▶ FRAGMENTO DEL TEXTO:
━━━━━━━━━━━━━━━━━━━━
El patriarca Focio, a pesar de que sabía que abriría un abismo entre griegos y
latinos, convirtió en problema la cuestión de la procedencia de la segunda
persona de la Santísima Trinidad. De este modo, las diferencias entre griegos y
latinos no serían, en adelante, solamente disciplinares y litúrgicas, sino
también dogmáticas, con lo que la unidad de la Iglesia quedaba
irremediablemente comprometida. Puede afirmarse, en suma, que Focio, un sabio
eminente que personificó el genuino espíritu eclesiástico de Constantinopla,
contribuyó como nadie a preparar los ánimos para el futuro cisma oriental.
El cisma llegó, sin excesivo dramatismo, en los comienzos de la época
gregoriana. Los violentos sentimientos antilatinos del patriarca de
Constantinopla Miguel Cerulario y la incomprensión de la mentalidad bizantina
por parte de los legados papales Humberto de Silva Candida y Federico de
Lorena, enviados para negociar una paz eclesiástica, fueron los factores inmediatos
de la ruptura. Humberto depositó una bula de excomunión, el 16 de Julio de
1054, sobre el altar de la catedral de Santa Sofía; Cerulario y su sínodo
patriarcal respondieron el 24 del mismo mes excomulgando a los legados y a
quienes les habían enviado. El Cisma quedaba así formalmente abierto, aunque
cabe pensar que muchos contemporáneos y quizá los propios protagonistas del
episodio pudieron creer que se trataba de un incidente más de los muchos
registrados hasta entonces en las difíciles relaciones entre Roma y
Constantinopla. Lo que parece indudable es que, para la masa del pueblo
cristiano griego y latino, el comienzo del cisma de Oriente pasó del todo
inadvertido.
━━━━━━━━━━━━━━━━━━━━
▶ DATOS MOSTRADOS:
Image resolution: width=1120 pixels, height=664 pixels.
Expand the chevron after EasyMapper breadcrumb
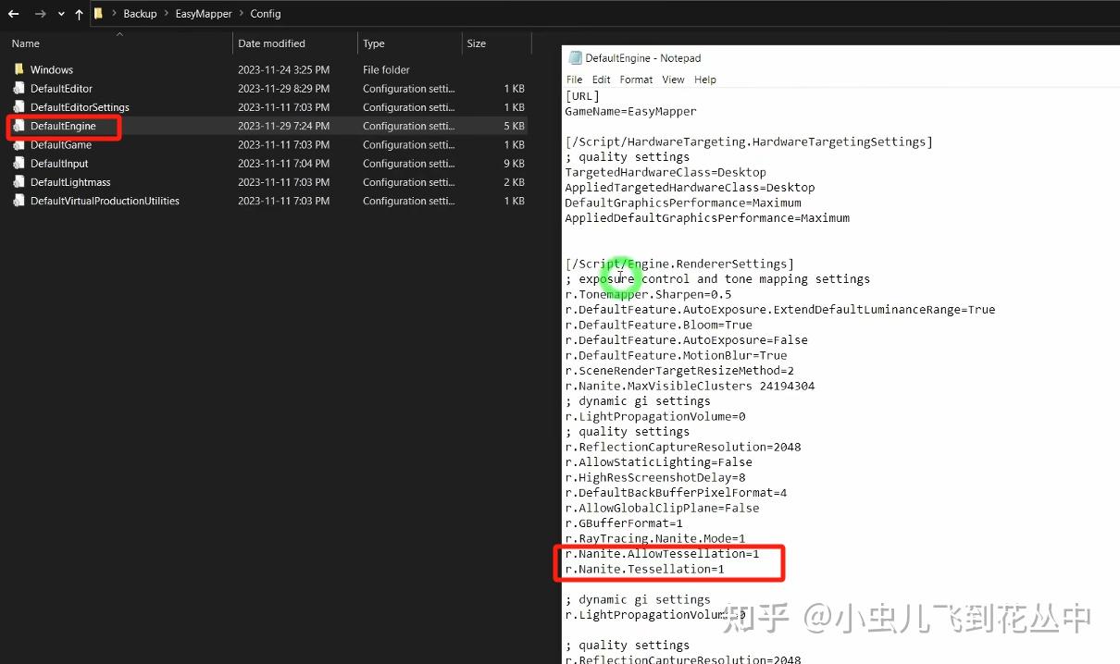click(243, 13)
━━━━━━━━━━━━━━━━━━━━
▶ TAREAS POR REALIZAR:
(1) Reescribe en forma de lista, más breve, el párrafo del texto sobre el cisma de Oriente que empieza con «El cisma llegó, sin excesivo dramatismo». Conserva sus datos principales.
(2) Según el texto sobre el cisma de Oriente, indica si cada afirmación es correcta (sí o no). Justifica cada respuesta con las palabras exactas del texto que lo deciden.
(a) Focio ignoraba que su postura separaría a griegos y latinos.
(b) Cerulario y su sínodo excomulgaron a los legados el 24 de julio.
(c) El pueblo cristiano percibió de inmediato el comienzo del cisma.
(3) Prolonga el texto sobre el cisma de Oriente con un párrafo breve que arranque después de su última oración.

▶ RESULTADOS DEL EJERCICIO:
(1)
- El cisma llegó sin excesivo dramatismo, a comienzos de la época gregoriana.
- Hubo dos causas inmediatas. La primera fue el violento antilatinismo del patriarca Miguel Cerulario. La segunda fue la incomprensión de la mentalidad bizantina por parte de los legados papales Humberto de Silva Candida y Federico de Lorena.
- El 16 de julio de 1054, Humberto dejó una bula de excomunión sobre el altar de Santa Sofía.
- El 24 de julio, Cerulario y su sínodo excomulgaron a los legados y a quienes los habían enviado.
- El cisma quedó formalmente abierto. Quizá sus protagonistas lo vieron como un incidente más entre Roma y Constantinopla.
- Para la masa del pueblo cristiano, griego y latino, su comienzo pasó del todo inadvertido.

(2)
(a) No: «a pesar de que sabía que abriría un abismo entre griegos y latinos».
(b) Sí: «Cerulario y su sínodo patriarcal respondieron el 24 del mismo mes excomulgando a los legados».
(c) No: «el comienzo del cisma de Oriente pasó del todo inadvertido».

(3)
El correr del tiempo descubrió a los cristianos la existencia de un auténtico
cisma, que había interrumpido la comunión eclesiástica de la Iglesia griega con
el Pontificado romano y la Iglesia latina. La vuelta a la unión constituyó
desde entonces un objetivo permanente de la Cristiandad. La promovieron
Pontífices, la desearon en Constantinopla emperadores y hombres de Iglesia, se
celebraron concilios unionistas y hubo momentos como en el concilio II de Lyon
(1274) y el de Florencia (1439) en que pareció que se había logrado. No era
realmente así, pero tan sólo la caída de Constantinopla en poder de los turcos
y la desaparición del Imperio bizantino (1453) pusieron fin a los deseos y a
las esperanzas de poner término al cisma de Oriente y reconstruir la unidad
cristiana.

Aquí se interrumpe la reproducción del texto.